These are the key concepts you need to understand to accurately answer the question.

Proof in Alcoholic Beverages
Understanding 'proof' is essential when studying alcoholic beverages. In the United States, the proof of a beverage is a measure of its alcohol content. It is defined as twice the percentage of alcohol by volume. Hence, if a beverage is labeled as 80-proof, it means it contains 40% alcohol by volume. This standardized system makes it easy to understand the alcohol content, regardless of the type of alcoholic drink.
Volume/Volume Percentage
Volume/volume percentage, often abbreviated as (v/v), is a way of expressing the concentration of a solution. It specifically describes the amount of solute (ethanol, in this case) in a specific volume of solution. For example, a 40% (v/v) ethanol solution means that there are 40 milliliters of ethanol in every 100 milliliters of the solution. This method is commonly used in chemistry and the beverage industry to represent the concentration of liquids mixed together.

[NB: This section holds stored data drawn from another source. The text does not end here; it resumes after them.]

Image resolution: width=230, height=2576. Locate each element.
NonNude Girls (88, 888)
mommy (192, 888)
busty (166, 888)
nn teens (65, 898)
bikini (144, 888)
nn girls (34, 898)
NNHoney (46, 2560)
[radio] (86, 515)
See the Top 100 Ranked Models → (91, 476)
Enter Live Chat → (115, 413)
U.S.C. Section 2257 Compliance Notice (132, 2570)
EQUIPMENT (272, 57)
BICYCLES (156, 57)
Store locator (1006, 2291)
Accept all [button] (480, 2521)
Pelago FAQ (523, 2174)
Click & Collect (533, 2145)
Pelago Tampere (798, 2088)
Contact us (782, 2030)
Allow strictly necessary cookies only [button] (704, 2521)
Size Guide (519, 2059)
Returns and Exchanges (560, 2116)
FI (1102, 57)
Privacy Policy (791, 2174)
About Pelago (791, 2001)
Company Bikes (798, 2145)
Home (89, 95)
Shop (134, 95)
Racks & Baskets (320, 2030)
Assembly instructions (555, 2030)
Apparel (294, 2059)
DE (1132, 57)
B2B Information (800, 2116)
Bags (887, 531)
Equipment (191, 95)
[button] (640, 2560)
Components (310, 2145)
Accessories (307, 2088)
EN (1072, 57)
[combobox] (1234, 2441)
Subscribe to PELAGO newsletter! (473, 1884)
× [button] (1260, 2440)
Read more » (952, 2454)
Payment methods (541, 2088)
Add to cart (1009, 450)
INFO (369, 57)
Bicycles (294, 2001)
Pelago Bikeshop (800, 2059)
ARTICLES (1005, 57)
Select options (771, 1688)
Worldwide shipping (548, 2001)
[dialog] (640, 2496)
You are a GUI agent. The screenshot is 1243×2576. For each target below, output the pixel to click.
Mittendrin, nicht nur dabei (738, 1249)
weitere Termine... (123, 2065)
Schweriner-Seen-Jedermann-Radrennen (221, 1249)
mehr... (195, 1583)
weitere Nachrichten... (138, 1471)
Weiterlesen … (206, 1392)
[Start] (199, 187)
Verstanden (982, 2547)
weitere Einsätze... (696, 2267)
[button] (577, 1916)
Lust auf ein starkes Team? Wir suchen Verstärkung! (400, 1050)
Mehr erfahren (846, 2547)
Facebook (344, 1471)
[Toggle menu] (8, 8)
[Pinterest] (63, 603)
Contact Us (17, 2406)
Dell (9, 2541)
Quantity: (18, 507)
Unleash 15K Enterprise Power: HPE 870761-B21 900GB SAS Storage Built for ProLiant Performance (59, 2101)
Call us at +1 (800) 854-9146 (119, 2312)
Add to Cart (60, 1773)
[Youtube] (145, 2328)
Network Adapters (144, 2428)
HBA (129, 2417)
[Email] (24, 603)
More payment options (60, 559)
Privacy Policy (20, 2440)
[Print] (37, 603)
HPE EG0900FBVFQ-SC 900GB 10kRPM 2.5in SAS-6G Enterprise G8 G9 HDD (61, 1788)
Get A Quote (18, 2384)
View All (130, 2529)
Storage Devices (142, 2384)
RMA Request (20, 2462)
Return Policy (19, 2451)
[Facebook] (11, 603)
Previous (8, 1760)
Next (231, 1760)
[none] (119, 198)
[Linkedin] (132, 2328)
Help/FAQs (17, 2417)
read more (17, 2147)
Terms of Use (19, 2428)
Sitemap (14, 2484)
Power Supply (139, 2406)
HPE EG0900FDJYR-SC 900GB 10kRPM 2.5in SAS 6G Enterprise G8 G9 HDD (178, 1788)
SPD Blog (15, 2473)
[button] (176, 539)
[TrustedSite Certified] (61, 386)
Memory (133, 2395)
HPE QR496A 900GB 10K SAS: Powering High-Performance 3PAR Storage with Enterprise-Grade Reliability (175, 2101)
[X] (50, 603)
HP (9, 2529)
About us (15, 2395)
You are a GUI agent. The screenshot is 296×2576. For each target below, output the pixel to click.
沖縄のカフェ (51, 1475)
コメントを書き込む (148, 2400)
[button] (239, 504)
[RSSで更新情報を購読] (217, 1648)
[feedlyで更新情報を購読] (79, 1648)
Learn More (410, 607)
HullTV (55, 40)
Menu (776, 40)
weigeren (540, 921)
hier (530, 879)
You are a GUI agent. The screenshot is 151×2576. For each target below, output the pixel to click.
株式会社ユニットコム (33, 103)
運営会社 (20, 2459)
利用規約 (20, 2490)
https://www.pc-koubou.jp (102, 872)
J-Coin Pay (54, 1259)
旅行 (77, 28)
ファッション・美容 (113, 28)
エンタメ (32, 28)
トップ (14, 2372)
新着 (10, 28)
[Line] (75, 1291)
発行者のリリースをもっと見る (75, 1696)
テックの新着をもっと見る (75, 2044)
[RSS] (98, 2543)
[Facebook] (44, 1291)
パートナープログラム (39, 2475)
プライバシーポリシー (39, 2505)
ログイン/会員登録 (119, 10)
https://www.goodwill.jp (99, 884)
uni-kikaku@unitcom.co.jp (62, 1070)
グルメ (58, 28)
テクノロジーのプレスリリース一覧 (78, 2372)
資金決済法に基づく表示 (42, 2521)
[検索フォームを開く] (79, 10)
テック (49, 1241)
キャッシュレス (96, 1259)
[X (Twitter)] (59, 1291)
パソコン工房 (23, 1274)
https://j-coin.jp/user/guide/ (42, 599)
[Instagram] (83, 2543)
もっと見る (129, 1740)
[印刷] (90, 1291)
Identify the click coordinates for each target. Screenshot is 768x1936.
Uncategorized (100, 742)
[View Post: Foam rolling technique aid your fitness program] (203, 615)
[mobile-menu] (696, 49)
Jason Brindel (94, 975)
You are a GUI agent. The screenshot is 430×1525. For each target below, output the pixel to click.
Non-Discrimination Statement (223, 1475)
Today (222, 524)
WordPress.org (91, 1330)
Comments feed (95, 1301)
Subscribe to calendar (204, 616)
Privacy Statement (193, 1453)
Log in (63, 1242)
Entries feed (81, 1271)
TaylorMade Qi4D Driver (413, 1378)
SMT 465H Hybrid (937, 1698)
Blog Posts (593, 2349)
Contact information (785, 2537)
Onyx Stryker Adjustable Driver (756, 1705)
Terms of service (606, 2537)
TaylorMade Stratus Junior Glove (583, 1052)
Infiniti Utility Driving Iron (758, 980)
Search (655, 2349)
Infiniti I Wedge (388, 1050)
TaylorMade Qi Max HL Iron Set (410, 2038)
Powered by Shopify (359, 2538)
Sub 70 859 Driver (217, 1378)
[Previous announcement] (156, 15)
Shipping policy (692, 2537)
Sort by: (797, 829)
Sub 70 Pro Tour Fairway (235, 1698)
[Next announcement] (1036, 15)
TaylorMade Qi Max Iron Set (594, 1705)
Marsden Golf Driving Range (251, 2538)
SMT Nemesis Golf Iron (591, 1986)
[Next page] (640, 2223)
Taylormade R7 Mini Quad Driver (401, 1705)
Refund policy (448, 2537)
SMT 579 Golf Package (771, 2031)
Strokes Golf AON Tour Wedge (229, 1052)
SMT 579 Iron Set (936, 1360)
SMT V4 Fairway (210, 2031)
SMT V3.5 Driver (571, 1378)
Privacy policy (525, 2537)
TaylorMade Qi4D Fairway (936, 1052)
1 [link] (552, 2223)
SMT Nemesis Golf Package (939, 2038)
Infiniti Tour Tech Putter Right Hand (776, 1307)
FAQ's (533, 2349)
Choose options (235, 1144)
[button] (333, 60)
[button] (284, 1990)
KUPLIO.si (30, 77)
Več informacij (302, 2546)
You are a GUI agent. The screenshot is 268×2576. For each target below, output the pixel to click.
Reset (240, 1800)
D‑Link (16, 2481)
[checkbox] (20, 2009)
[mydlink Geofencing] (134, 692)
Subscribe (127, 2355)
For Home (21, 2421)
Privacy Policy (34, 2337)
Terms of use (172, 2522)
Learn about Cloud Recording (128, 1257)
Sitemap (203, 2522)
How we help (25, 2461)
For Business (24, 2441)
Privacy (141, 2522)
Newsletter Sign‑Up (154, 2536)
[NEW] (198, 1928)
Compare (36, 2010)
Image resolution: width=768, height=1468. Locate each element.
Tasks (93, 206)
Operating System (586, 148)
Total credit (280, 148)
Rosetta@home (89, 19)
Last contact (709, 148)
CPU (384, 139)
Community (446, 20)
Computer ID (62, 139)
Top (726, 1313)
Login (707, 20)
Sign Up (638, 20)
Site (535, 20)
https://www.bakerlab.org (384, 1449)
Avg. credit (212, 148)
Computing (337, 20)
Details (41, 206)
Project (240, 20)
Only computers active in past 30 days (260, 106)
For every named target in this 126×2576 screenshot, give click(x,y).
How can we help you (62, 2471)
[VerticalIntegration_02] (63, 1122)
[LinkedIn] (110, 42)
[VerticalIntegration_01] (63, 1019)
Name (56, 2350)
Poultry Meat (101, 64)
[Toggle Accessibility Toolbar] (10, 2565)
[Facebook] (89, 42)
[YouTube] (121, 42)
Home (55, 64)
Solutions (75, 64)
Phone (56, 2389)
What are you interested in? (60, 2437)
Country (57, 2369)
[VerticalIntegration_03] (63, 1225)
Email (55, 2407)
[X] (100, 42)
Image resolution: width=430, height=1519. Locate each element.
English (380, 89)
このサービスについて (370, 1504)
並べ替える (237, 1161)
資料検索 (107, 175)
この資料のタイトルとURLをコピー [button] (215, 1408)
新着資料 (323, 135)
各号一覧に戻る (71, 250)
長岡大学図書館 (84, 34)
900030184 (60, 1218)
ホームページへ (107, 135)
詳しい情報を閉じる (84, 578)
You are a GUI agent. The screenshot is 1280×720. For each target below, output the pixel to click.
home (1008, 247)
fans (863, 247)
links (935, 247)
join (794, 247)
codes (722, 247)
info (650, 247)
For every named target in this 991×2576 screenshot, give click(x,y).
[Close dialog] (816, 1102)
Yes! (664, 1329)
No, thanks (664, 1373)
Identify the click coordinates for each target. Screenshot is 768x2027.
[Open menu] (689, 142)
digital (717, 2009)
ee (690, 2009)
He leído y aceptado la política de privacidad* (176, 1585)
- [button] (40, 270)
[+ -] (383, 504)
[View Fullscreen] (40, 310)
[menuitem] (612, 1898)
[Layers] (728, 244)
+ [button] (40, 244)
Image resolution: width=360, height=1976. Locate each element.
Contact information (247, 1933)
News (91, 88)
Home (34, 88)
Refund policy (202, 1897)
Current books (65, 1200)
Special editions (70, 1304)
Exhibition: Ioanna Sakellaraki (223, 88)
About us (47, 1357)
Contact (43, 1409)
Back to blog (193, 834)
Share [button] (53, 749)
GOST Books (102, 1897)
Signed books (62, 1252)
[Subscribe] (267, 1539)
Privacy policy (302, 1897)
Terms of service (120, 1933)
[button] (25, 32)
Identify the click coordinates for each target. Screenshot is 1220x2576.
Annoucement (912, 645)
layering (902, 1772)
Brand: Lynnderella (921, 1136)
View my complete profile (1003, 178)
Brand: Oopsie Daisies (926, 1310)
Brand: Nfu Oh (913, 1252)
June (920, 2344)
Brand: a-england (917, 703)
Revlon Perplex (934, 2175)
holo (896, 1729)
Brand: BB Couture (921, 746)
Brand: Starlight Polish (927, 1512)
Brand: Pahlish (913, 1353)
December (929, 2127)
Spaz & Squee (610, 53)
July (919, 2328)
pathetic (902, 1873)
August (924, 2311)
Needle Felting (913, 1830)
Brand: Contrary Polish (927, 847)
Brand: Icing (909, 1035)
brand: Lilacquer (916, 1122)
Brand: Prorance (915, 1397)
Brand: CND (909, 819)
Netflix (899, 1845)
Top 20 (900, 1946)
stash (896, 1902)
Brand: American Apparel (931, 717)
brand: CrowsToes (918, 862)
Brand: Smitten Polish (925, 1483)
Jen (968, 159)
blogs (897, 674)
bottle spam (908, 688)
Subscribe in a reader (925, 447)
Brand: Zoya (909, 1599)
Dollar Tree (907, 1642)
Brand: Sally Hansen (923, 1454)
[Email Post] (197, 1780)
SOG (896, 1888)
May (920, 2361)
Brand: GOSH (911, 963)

Ethanol Concentration Calculations
Calculating the concentration of ethanol in a solution involves a few simple steps. To find out how much ethanol is present in a given volume of solution, you first need to know the percentage concentration. Let's revisit the example from the exercise: an 80-proof brandy has a 40% (v/v) ethanol concentration. To convert this percentage to a usable form, you must convert it to a decimal by dividing by 100 (i.e., 40% becomes 0.40). Using this decimal, you simply multiply the total volume of the solution by the ethanol concentration. So for 750 mL of brandy, the calculation would be:
\[ 750 \text{ mL} \times 0.40 = 300 \text{ mL} \]
This means there are 300 mL of ethanol in 750 mL of brandy.
Conversion of Percentage to Decimal
Converting a percentage to a decimal is straightforward but crucial for accurate calculations. To perform this conversion, you divide the percentage value by 100. This operation removes the percentage sign and converts the number into a form that is easy to use in multiplication and other mathematical operations. For example, converting 40% to a decimal involves these steps:
  • Start with the percentage: 40%
  • Divide by 100: 40/100 = 0.40

Now, you can easily use the decimal in your calculations, such as finding the volume of ethanol in a solution.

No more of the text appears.